* COSA PRODURRE
Riscrivi in forma più breve il paragrafo del brano di testo che comincia con «Iniziava così, con due colpi di rivoltella», conservandone i fatti principali.
*** BRANO DI TESTO ***
Il 28 giugno 1914 tra le vie di Sarajevo, sopra la folla, si udirono degli spari. Due di essi colpirono l'erede al trono d'Austria, l'arciduca Francesco Ferdinando e sua moglie. La mano che armò quell'arma e che con quel gesto cambiò per sempre i destini di milioni di persone era di uno studente bosniaco, Gavrilo Princip, membro di un'organizzazione irredentista che aveva la sua base operativa in Serbia, e godeva di una certa tolleranza da parte del governo di quel paese. Già il giorno dopo, con un telegramma indirizzato a Di San Giuliano, l'incaricato d'affari austriaco a Belgrado Cora faceva presente la sua viva preoccupazione e il timore di rappresaglie e persecuzioni contro l'elemento serbo in Austria-Ungheria.1
Iniziava così, con due colpi di rivoltella, il cammino verso il primo grande, tragico conflitto mondiale. In Italia, nei giorni successivi, mentre le pagine dei quotidiani si riempivano di sinistri presagi futuri, quella che piano piano stava diventando una piccola folla di appassionati al gioco del calcio si apprestava a vivere gli ultimi tempi della belle epoque interessandosi alla lotta per il titolo di campione d'Italia per la stagione 1913-14 con la doppia finale tra Casale, vincitore a sorpresa nell'Italia settentrionale, e Lazio, vincitrice per l'Italia centro-meridionale e per la seconda volta consecutiva all'appuntamento con la gloria.
*** ESTRATTO DATI ***
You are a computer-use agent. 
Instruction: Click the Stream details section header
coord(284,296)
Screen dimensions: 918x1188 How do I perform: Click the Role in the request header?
***
* RISULTATO
Con due colpi di rivoltella iniziò il cammino verso il primo conflitto mondiale. Nei giorni seguenti, in Italia, i quotidiani si riempivano di cupi presagi. Intanto un numero crescente di appassionati di calcio, negli ultimi tempi della belle époque, seguiva la doppia finale per il titolo 1913-14. Si sfidavano il Casale, vincitore a sorpresa nell'Italia settentrionale, e la Lazio, vincitrice per l'Italia centro-meridionale e in finale per la seconda volta consecutiva.